Loi Duplomb : le retour d’un pesticide controversé provoque un tollé à l’Assemblée
Loi Duplomb : le retour d’un pesticide controversé provoque un tollé à l’Assemblée

Le compromis parlementaire scellé autour de la proposition de loi Duplomb fait l’effet d’un retour en arrière. Ce texte, négocié par quatorze élus en commission mixte paritaire (CMP), prévoit notamment la réintroduction de l’acétamipride, un pesticide néonicotinoïde interdit en France depuis 2018. Un ultime vote est attendu au Sénat mercredi, puis à l’Assemblée nationale le mardi 8 juillet. Derrière l’argument de soutenir une agriculture en difficulté, les parlementaires favorables au texte entendent « lever les contraintes » qui pèsent sur les exploitants, à commencer par les producteurs de betteraves et de noisettes, qui réclament depuis des années le retour de cet insecticide. Bien qu’autorisé ailleurs en Europe, l’acétamipride est pointé du doigt par les apiculteurs pour ses effets délétères sur les pollinisateurs. Les risques pour la santé humaine, eux aussi documentés, avaient motivé son interdiction en 2018.

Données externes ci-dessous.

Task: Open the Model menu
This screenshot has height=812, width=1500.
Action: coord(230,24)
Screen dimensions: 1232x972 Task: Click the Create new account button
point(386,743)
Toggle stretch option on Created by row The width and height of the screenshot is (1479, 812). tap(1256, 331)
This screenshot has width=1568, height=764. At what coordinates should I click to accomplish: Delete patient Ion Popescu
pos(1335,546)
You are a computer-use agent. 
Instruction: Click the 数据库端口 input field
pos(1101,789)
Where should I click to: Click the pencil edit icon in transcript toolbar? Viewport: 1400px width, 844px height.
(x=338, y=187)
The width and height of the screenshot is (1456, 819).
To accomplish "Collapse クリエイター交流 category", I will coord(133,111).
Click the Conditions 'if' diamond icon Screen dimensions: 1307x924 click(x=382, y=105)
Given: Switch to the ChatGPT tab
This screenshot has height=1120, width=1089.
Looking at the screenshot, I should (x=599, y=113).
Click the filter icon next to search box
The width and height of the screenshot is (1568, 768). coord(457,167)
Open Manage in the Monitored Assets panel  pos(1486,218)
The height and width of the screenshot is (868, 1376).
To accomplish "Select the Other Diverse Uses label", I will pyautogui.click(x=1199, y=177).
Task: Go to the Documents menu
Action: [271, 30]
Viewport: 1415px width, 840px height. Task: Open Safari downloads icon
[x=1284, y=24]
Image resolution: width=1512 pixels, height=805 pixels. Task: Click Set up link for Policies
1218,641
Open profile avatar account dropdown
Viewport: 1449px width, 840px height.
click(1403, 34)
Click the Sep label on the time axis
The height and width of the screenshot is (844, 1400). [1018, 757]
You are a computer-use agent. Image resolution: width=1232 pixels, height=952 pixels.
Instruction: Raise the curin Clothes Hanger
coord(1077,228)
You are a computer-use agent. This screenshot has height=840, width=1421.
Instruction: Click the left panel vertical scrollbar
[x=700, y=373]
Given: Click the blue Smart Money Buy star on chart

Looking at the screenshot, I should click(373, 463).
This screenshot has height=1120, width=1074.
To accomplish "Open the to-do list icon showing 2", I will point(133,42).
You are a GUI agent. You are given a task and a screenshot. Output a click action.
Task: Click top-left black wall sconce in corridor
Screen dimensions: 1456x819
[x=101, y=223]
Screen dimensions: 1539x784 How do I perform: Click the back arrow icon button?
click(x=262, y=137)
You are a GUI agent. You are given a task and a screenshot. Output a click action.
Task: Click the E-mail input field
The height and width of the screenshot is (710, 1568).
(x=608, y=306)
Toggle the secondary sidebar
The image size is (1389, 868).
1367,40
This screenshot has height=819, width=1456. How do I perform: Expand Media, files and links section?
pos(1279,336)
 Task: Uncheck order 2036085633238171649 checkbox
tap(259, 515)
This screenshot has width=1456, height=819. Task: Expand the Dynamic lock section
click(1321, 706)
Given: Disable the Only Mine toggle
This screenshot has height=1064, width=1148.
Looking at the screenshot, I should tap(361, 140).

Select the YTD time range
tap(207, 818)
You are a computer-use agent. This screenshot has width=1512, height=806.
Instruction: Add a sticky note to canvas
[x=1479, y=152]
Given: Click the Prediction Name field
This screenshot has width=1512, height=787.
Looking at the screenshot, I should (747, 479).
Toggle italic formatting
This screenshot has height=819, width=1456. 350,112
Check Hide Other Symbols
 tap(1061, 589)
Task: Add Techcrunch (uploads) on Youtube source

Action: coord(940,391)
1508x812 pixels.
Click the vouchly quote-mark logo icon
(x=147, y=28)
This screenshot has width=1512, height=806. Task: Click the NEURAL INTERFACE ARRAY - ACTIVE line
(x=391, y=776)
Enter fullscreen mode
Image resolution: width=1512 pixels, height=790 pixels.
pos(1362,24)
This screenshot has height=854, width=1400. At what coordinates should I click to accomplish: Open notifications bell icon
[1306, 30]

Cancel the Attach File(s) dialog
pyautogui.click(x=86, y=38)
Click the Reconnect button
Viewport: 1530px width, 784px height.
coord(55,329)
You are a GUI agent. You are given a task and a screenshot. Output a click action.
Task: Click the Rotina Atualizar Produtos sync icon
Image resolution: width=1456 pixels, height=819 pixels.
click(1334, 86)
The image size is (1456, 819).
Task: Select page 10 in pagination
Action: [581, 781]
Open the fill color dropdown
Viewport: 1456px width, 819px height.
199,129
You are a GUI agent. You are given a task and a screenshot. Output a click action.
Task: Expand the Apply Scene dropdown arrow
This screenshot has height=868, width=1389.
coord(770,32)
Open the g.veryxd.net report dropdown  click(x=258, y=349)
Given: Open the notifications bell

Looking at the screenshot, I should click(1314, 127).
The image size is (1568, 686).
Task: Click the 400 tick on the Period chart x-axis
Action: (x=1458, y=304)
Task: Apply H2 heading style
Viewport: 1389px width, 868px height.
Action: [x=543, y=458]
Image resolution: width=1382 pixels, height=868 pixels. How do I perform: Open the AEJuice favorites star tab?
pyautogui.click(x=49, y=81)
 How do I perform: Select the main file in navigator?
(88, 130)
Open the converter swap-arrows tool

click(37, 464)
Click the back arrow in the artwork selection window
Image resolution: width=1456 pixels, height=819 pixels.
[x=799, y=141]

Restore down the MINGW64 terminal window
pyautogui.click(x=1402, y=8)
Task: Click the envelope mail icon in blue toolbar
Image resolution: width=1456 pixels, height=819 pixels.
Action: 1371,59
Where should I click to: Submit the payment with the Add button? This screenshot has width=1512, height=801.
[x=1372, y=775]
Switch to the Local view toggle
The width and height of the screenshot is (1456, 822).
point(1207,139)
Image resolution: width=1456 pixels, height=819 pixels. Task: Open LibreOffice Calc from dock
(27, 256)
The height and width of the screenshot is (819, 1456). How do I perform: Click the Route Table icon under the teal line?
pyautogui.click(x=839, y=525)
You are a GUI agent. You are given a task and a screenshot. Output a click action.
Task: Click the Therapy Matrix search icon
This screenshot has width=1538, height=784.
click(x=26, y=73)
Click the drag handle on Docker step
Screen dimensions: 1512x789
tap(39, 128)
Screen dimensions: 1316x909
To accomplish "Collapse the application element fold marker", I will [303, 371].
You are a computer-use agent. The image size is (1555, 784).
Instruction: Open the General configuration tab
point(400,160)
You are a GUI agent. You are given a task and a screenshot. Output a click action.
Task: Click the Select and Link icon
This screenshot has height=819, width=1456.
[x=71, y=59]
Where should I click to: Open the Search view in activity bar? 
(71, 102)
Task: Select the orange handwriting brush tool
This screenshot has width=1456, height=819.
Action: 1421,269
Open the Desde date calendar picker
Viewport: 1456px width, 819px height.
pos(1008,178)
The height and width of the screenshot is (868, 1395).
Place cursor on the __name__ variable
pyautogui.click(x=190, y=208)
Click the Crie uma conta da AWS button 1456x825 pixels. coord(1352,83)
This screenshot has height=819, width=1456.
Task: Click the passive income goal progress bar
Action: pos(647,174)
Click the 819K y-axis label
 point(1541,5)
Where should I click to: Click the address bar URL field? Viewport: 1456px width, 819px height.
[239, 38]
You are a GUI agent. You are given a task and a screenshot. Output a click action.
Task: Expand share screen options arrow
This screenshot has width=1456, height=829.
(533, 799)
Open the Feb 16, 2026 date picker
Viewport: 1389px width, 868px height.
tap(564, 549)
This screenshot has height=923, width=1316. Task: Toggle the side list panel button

Des concessions sur la forme, une ligne rouge sur le fond

Le compromis prévoit une « clause de revoyure » au bout de trois ans et interdit de planter, sur les zones traitées, des végétaux attirant les abeilles. Un cadre jugé suffisant par le président du groupe MoDem Marc Fesneau, qui s’est félicité d’un dispositif équilibré, selon lui « sans surenchère ni renoncement ». Mais cette ligne défendue par la droite et le centre ne convainc pas tout le monde. Dans l’hémicycle, les divisions se creusent. Le texte a été adopté en CMP à dix voix contre quatre, les opposants venant de La France insoumise et du Parti socialiste. Plusieurs élus macronistes restent sceptiques. Sandrine Le Feur, présidente Renaissance de la commission du développement durable, a d’ores et déjà annoncé qu’elle voterait contre, dénonçant un projet qui franchit « plusieurs lignes rouges ». D’autres pourraient lui emboîter le pas.

Les tensions ne se limitent pas aux bancs de l’Assemblée

Depuis plusieurs jours, des rassemblements ont eu lieu devant le Sénat. Ce lundi encore, militants, paysans et ONG ont protesté contre ce qu’ils qualifient de texte « au service de l’agro-industrie ». Selon eux, cette loi tourne le dos à la science et aux alertes environnementales. Le volet agricole de la loi va plus loin que la seule question des pesticides. Il prévoit aussi d’assouplir les seuils d’autorisation environnementale pour les élevages intensifs et de faciliter la création de réserves d’eau pour l’irrigation. En revanche, la tentative du Sénat de renforcer l’influence du gouvernement sur l’Anses a été abandonnée en CMP. Le vote du Sénat, acquis à la droite, ne fait aucun doute. À l’Assemblée, la majorité semble probable, grâce à la combinaison des voix du Rassemblement national, des Républicains et d’une partie du bloc présidentiel. Laurent Duplomb, l’un des initiateurs du texte, s’est dit confiant, assurant avoir reçu le soutien de Gabriel Attal. Mais dans les rangs de la majorité, l’unité s’effrite. Et les opposants espèrent encore faire basculer l’équilibre fragile de cette majorité arithmétique.